Allí, siempre con una intencionalidad metafísica (su tema es la pregunta por
el sentido del ser), hace un minucioso estudio del "ser-ahí", del existente
humano. Entre otras cosas, Heidegger concluye que el "ser-ahí" (Dasein)
es un "ser-con" (mit-sein). ¿Qué quiere decir esto? Que la relación con
los otros hombres es una estructura ontológica del hombre, una condición de
posibilidad de su existencia como tal. Dudar de la existencia del otro, como hacía
Descartes, es improcedente. Si yo soy, el otro es. No hay yo sin nosotros.
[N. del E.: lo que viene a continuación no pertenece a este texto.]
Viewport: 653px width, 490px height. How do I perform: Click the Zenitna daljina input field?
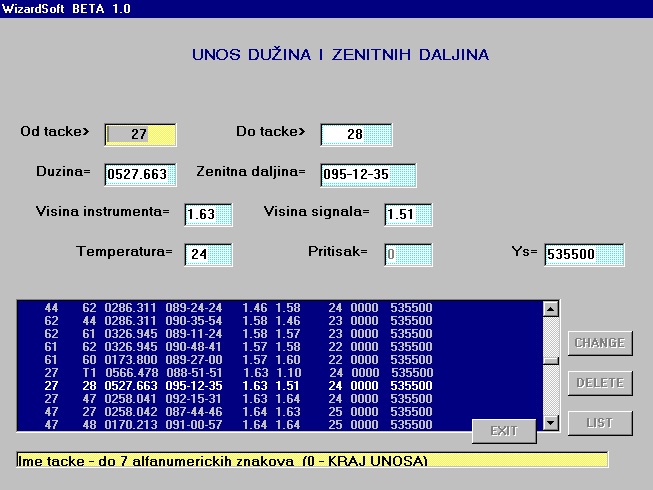[368, 174]
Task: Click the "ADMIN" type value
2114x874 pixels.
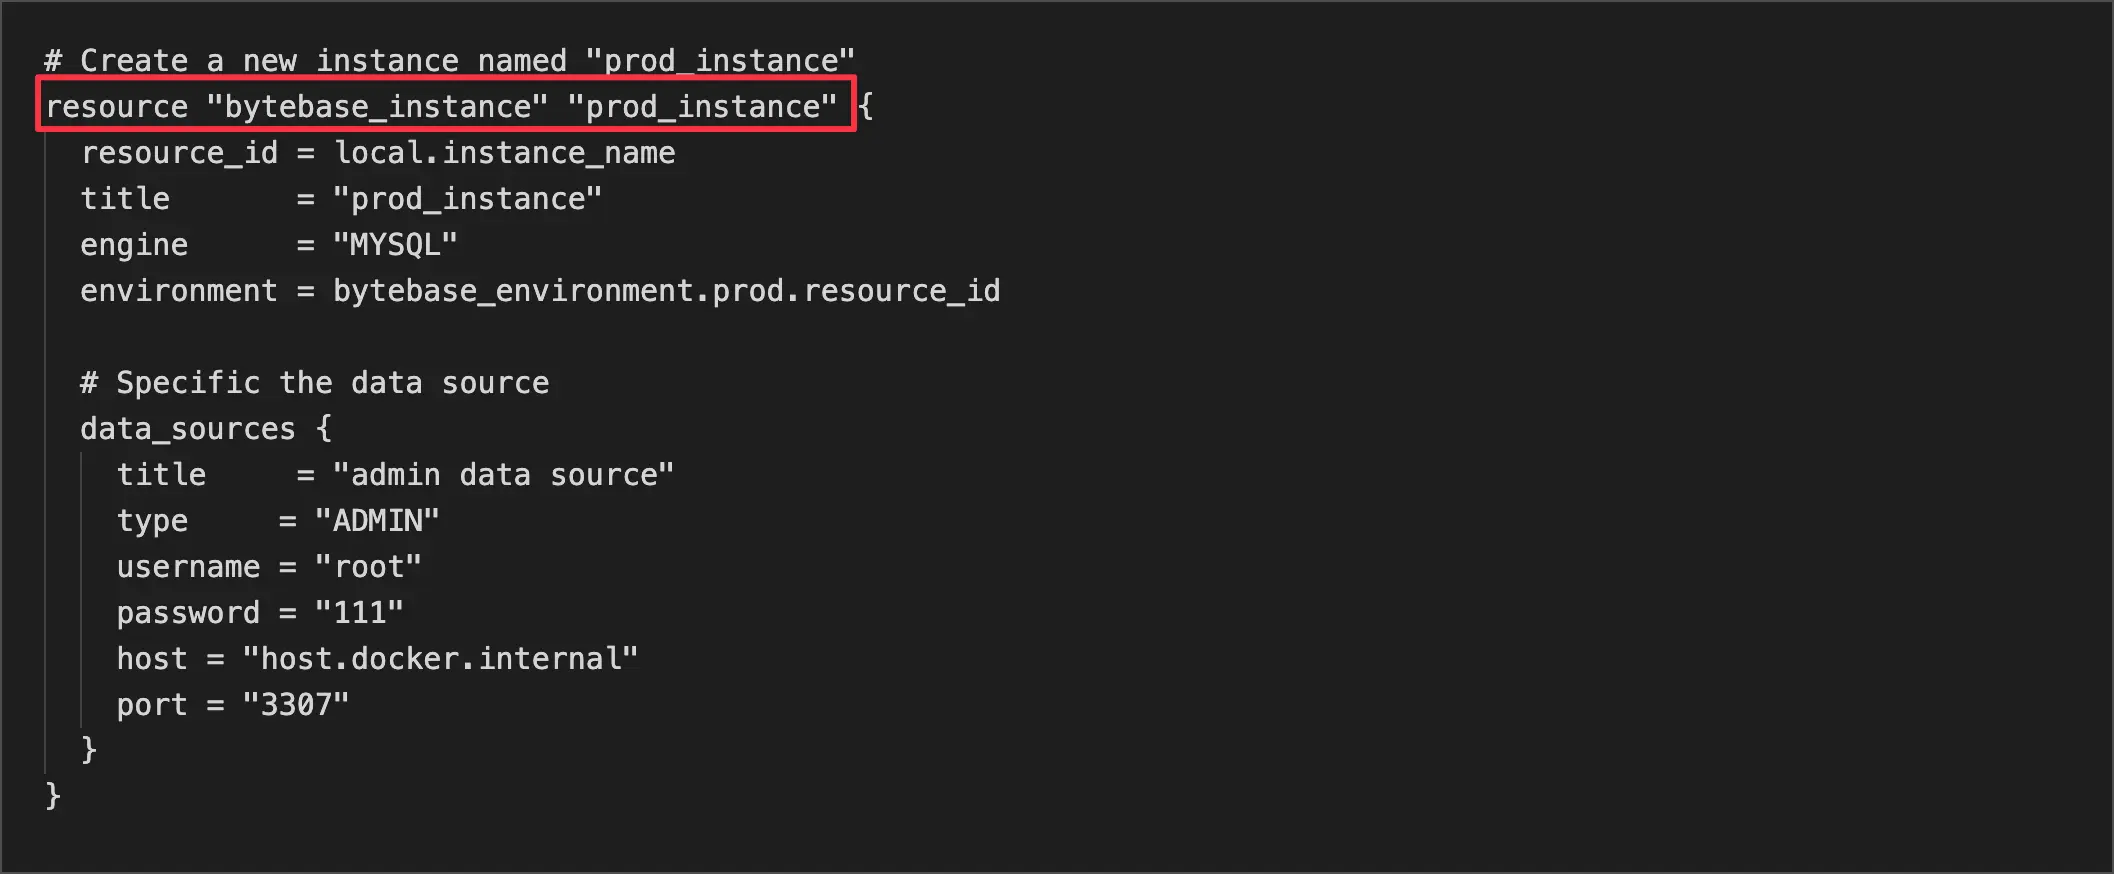Action: coord(377,521)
Tampoco lo hay sin mundo, dirá Heidegger. En la cotidianeidad me encuentro con
las cosas y con los hombres. Dudar del mundo y de los otros, pretender
refugiarme en una soledad originaria, es pretender un imposible. Fuera de la
trama de relaciones que establezco con el mundo y con los otros ni siquiera
puedo pensarme.
Somos seres sociales. Incluso la soledad es un modo de ser con otros, el modo de la ausencia. Una piedra no está sola, simplemente está. El hombre puede hacer la experiencia de la soledad porque es un "ser-con". Con Heidegger, los otros han pasado de ser seres extraños, de existencia presuntiva (según Descartes), a ser condición de posibilidad de mi mismo ser. De todos modos, al describir al
hombre en su convivencia cotidiana, Heidegger afirma que, “en cuanto
cotidiano ser-uno-con-otro está el ser-ahí bajo el señorío de los otros. No
es él mismo, los otros le han arrebatado el ser”. Diariamente hacemos
lo que los demás esperan, lo que "uno" hace. Hacemos lo que
"uno" hace para hacer lo que cualquiera haría en nuestro lugar. Y caemos en una vida inauténtica.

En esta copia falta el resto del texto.